Given data: Begin
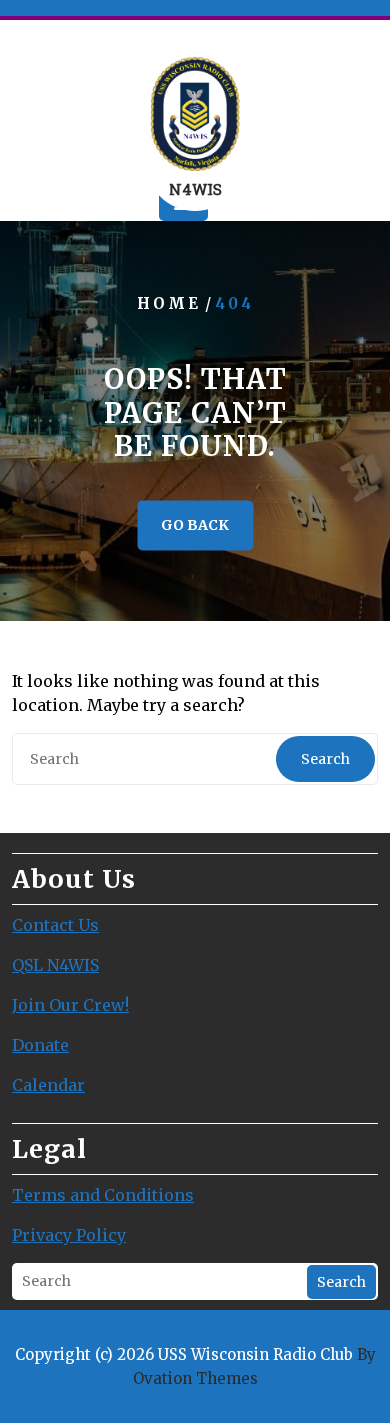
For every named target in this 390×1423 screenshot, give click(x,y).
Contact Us (55, 925)
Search (325, 759)
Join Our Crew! (70, 1005)
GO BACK (195, 525)
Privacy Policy (69, 1235)
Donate (40, 1045)
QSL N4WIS (55, 965)
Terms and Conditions (103, 1195)
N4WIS (195, 189)
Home (169, 304)
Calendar (48, 1085)
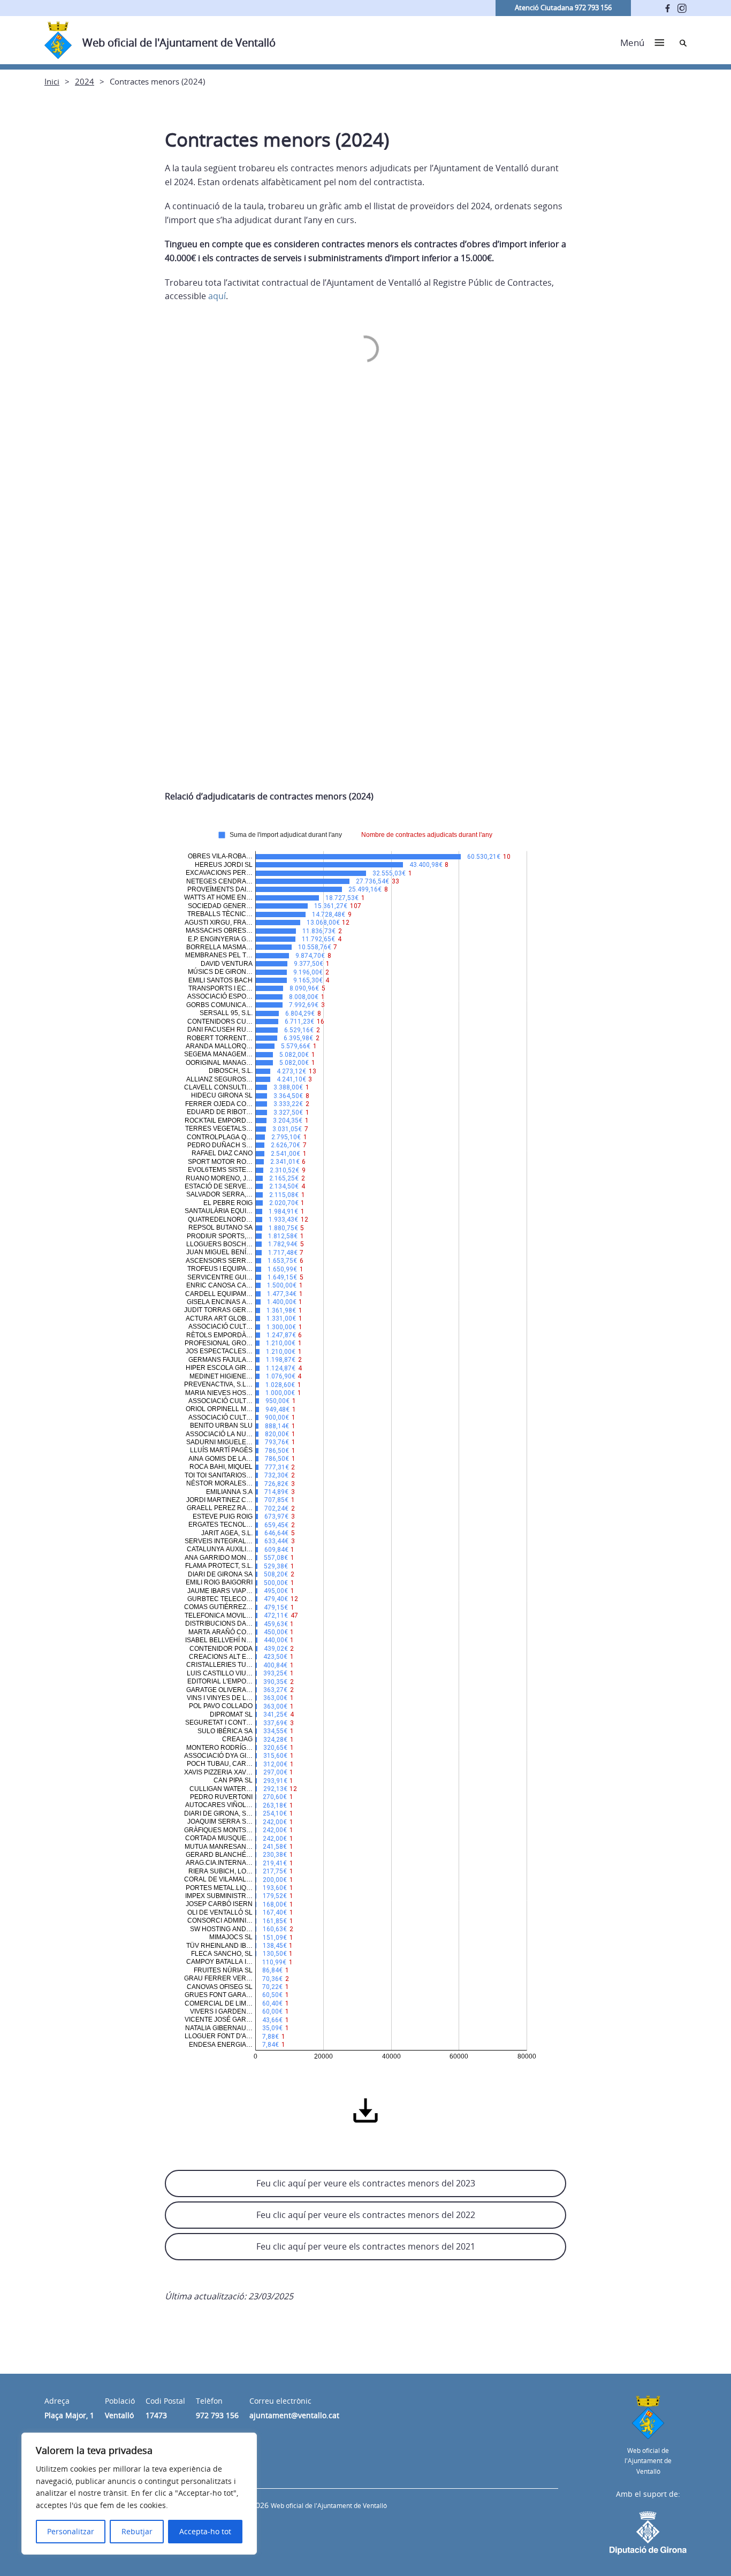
Given data: End
_Brief_: Set every record down again verbatim, without pictures.

_Solution_:
For every named target in this 390×1423 screenshot, give click(x,y).
Contact Us (55, 925)
Search (325, 759)
Join Our Crew! (70, 1005)
GO BACK (195, 525)
Privacy Policy (69, 1235)
Donate (40, 1045)
QSL N4WIS (55, 965)
Terms and Conditions (103, 1195)
N4WIS (195, 189)
Home (169, 304)
Calendar (48, 1085)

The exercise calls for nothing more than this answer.